While recognising merit in the principle and a small portion of its practical application, he warned “it is in danger of killing itself.”
Hunt called the scheme “a big policy with so many holes in it.”
“It seems to have been rushed out to get a headline without it being fully cooked or fully thought through,” he said.
According to Hunt, the main issues are around the scheme’s funding.
He said: “From a domestic point of view there’s a 7.5% interest rate. That’s going to put off the domestic market straightaway – no one’s going to lend for over 10 years for that sort of interest rate. And then there are issues around selling your house because the debts still attached to your property.”
“There are lots of good things in it but it just doesn’t all link up and work. And that’s one of the frustrations. It should launch in the first instance around social housing and councils addressing fuel poverty.

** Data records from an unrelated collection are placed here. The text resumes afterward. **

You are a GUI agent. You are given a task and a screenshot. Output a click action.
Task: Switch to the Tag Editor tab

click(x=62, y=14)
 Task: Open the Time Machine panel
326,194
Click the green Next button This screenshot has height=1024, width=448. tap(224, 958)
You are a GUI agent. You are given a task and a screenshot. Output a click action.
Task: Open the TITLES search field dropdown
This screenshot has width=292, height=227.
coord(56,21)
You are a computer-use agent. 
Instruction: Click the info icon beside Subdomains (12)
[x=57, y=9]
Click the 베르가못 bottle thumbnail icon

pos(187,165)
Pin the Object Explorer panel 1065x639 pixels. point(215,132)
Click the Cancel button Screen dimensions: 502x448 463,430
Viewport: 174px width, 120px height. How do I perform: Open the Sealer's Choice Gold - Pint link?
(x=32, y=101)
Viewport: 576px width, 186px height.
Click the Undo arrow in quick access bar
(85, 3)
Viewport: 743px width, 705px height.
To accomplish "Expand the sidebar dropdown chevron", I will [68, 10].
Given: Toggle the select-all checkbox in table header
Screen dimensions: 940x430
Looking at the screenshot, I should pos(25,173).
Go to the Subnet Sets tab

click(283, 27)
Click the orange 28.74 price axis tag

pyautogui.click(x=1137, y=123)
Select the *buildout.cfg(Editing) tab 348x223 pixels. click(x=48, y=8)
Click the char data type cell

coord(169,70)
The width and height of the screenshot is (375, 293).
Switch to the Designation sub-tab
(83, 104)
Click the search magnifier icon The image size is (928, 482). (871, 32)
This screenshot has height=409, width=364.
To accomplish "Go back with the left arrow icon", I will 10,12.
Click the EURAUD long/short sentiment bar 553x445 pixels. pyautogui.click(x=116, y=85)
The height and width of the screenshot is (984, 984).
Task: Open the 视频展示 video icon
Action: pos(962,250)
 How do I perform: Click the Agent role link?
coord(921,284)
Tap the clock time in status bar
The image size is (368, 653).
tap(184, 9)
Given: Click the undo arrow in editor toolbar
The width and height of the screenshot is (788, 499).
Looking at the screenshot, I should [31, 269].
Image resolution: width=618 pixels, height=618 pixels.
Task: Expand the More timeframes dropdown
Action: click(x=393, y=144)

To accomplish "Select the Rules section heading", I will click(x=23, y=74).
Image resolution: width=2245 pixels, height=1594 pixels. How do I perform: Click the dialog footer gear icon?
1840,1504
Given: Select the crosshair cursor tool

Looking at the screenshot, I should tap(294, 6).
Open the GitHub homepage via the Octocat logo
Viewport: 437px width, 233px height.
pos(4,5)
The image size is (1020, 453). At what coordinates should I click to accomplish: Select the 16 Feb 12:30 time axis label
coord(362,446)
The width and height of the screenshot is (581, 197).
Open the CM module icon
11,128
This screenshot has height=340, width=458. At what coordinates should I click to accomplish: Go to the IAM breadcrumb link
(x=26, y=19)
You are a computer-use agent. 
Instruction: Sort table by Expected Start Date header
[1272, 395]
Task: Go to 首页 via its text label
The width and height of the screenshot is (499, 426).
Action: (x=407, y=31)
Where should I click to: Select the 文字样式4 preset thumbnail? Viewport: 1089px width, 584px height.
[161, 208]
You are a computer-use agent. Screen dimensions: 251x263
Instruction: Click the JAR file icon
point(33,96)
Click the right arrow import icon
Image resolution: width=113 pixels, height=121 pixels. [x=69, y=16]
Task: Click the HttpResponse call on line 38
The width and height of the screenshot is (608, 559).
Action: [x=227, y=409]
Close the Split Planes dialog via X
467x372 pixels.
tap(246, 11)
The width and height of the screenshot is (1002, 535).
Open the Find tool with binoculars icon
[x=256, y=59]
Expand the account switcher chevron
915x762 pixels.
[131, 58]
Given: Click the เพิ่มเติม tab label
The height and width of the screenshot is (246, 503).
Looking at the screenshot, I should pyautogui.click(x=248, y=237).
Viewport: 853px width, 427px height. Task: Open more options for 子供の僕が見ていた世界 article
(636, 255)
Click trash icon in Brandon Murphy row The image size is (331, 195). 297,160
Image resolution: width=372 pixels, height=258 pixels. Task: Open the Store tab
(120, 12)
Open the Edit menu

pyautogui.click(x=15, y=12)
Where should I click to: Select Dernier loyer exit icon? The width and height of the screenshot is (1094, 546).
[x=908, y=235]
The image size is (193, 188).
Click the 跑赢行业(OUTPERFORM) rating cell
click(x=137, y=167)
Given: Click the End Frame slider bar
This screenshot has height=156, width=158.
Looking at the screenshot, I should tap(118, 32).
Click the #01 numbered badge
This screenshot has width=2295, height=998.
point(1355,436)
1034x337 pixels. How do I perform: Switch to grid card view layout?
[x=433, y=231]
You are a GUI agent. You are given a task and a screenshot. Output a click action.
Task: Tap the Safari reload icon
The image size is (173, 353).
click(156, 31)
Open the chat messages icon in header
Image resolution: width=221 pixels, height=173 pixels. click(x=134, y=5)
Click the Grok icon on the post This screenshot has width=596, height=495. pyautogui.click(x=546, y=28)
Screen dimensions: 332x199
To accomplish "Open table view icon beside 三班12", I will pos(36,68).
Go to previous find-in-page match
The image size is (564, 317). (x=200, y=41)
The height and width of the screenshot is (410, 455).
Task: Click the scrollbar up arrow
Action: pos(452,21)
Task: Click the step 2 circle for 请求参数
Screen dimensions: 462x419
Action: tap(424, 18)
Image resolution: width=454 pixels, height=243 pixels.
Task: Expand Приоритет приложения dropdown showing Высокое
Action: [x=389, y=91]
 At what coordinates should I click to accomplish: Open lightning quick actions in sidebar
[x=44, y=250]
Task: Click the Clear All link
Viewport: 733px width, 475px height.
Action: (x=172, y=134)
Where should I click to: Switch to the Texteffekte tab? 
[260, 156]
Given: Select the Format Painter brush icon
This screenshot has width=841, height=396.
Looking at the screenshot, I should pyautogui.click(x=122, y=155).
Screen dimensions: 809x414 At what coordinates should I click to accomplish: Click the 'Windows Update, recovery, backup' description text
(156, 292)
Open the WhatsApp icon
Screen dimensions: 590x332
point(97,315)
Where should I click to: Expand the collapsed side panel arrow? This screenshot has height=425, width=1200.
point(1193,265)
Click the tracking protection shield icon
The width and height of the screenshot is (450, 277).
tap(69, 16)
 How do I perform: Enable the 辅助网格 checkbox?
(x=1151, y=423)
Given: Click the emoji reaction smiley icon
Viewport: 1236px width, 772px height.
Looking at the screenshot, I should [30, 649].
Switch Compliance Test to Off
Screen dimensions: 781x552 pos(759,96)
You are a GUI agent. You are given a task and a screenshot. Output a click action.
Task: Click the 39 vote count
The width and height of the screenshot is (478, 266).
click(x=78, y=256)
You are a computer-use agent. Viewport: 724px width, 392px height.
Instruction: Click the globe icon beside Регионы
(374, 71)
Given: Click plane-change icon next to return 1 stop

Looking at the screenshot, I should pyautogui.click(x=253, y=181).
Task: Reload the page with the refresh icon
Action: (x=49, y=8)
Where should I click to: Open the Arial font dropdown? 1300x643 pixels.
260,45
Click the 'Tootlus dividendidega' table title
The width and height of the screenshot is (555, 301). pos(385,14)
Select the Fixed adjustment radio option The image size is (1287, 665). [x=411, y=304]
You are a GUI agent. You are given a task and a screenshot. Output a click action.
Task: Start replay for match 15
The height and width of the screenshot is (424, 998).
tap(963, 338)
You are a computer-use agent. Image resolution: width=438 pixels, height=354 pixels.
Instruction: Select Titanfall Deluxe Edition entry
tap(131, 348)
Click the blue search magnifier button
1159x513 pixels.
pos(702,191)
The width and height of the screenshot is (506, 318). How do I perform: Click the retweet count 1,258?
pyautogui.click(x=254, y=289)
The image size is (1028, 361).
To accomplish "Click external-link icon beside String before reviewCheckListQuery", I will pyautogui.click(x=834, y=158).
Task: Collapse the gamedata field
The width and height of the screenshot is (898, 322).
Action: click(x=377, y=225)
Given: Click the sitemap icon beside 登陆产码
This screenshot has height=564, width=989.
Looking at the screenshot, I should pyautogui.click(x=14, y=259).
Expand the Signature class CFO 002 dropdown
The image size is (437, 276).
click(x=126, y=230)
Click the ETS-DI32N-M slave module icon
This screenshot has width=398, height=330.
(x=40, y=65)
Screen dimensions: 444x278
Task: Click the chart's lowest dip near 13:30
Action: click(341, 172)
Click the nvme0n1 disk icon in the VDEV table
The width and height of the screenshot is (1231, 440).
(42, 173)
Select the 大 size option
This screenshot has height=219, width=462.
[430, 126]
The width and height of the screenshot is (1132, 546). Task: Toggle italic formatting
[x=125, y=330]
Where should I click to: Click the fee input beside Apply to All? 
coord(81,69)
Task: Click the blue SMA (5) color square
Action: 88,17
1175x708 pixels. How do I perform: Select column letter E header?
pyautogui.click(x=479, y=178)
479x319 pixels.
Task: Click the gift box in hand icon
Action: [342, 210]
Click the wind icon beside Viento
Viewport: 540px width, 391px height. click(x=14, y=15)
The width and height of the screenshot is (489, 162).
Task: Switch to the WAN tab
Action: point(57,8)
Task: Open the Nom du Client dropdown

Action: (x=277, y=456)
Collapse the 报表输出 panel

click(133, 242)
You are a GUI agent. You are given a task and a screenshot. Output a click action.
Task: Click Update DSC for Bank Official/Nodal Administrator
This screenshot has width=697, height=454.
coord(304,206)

“But for private homeowners and businesses it just doesn’t stack up at the moment and the problem you’re hearing from the industry is if you go to the market with something half-baked even the good bits get tarnished with the bad bits: good things get lost because there are so many negatives.
Hunt added that the Green Deal offers the UK a huge opportunity but it is in danger of “killing itself by not being ready and parts of it not stacking up”.
“I’d like to see it done in a transitional stage and roll it out from a fuel poverty and social landlord point of view. This way it would put some positive views about the Green Deal out there rather than the negative.
Hunt advised holding back on the domestic, residential and commercial areas until the finance policy is better improved.
In a debate moments before, at the Energy Solutions exhibition, independent think tank SustainAbility’s executive director Rob Cameron, had reiterated Hunt’s description of the Green Deal as a “car crash policy”:
He said:” In headline terms it looks great. But in practical implementation terms I am not convinced at all that we have a strategic plan ready to go and it doesn’t look like at the political level it is going to be given the support it needs”.
The Department of Energy and Climate Change’s (DECC) Office for Renewable Energy Deployment, Stella Matakidou, pointed out that the green industry was at an early stage.
She said: “It is a new area and DECC is trying to provide the frame work to enable the industry to operate going forward. We will need to have a lot of interaction with people on the ground to really test what’s happening and how to improve on it”.
Commission for a sustainable London 2012’s chair, Shaun McCarthy remained doubtful.
He said: “My concern again is about the practical implementation of the Green Deal. In principle it seems to be a good idea, but making it happen with the hundreds and thousands of households and small installation companies at the right quality is going to be difficult.
Mr Hunt is the Renewable Energy Association’s vice chair of the onsite renewables sector, though he was not speaking in this capacity at the show.
Live from the Energy Solutions exhibition at Olympia.